In the first chapter Mitchell focuses on Aidan Kavanagh, O.S.B., a noted U.S. liturgist that undertook the challenge of answering Guardini’s question. He explains how Father Kavanagh’s innovative call for a new discipline-a “political science” of behavior-was taken up by American liturgists in a “classical” or “high church” mode that emphasized ritual action as traditional, authoritative, repetitive, conservative, and “canonical.”
The second chapter examines how the “high church consensus” began to unravel as a result of critical work done on “emerging ritual” by Ronald Grimes and David Kertzer.
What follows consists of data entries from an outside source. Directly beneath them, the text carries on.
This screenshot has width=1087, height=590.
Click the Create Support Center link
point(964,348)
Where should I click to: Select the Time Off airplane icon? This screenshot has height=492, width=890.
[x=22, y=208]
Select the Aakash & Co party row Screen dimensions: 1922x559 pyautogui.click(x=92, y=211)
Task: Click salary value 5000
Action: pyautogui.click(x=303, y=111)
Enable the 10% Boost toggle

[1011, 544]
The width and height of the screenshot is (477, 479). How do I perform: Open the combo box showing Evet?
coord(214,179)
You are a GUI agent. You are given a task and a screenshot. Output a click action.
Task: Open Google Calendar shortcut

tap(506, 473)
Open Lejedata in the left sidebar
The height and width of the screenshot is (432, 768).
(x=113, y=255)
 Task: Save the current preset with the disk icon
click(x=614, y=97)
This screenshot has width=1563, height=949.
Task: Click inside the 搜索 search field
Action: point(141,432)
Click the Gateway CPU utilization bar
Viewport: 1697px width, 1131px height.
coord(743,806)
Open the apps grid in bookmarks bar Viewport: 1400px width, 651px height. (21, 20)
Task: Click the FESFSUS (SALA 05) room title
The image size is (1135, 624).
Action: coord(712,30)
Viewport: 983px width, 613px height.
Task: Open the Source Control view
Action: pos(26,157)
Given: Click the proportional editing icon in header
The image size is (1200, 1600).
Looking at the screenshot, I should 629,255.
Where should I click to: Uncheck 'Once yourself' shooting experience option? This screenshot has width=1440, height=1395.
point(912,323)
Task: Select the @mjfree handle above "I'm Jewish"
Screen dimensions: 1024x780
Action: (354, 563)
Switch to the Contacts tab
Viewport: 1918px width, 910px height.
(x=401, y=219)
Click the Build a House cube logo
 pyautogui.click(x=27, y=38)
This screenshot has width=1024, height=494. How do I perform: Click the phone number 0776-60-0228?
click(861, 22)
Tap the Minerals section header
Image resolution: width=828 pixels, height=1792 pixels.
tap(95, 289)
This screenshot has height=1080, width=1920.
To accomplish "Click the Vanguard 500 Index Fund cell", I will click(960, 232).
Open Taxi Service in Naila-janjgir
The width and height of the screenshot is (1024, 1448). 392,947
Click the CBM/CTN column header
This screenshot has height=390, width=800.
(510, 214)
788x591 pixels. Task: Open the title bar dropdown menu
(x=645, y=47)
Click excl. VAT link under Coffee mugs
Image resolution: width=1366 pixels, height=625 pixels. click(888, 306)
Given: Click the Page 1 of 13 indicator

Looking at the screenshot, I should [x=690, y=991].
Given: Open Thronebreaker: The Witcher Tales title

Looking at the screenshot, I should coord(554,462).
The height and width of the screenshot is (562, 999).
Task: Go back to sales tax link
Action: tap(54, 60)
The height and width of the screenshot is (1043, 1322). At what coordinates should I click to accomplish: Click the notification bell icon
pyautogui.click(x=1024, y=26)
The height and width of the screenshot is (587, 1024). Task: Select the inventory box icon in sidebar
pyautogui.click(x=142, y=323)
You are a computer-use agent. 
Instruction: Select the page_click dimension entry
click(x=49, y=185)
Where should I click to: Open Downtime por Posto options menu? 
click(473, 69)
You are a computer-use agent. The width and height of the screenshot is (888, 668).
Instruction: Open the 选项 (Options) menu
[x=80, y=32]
These scholars argued that new categories were needed to understand how ritual connects with social life and explained the characteristics of “emerging ritual” as innovative, untraditional, unpredictable, playful, and short term.
In the third chapter Mitchell explores some of the proposals that a new generation of anthropologists have made for interpreting ritual. He gives attention to the research of Talal Asad, who suggests that rituals are a “technology” aimed at producing “virtuous selves.” Michel Foucault’s “technologies of the self” is also discussed in this chapter.
Although written for directors of liturgy, Liturgy and the Social Sciences will also appeal to DREs, clergy and religious, directors of adult formation, persons working with candidates in RCIA, and students and teachers of liturgy who want to look beyond what we do to understand why we do it.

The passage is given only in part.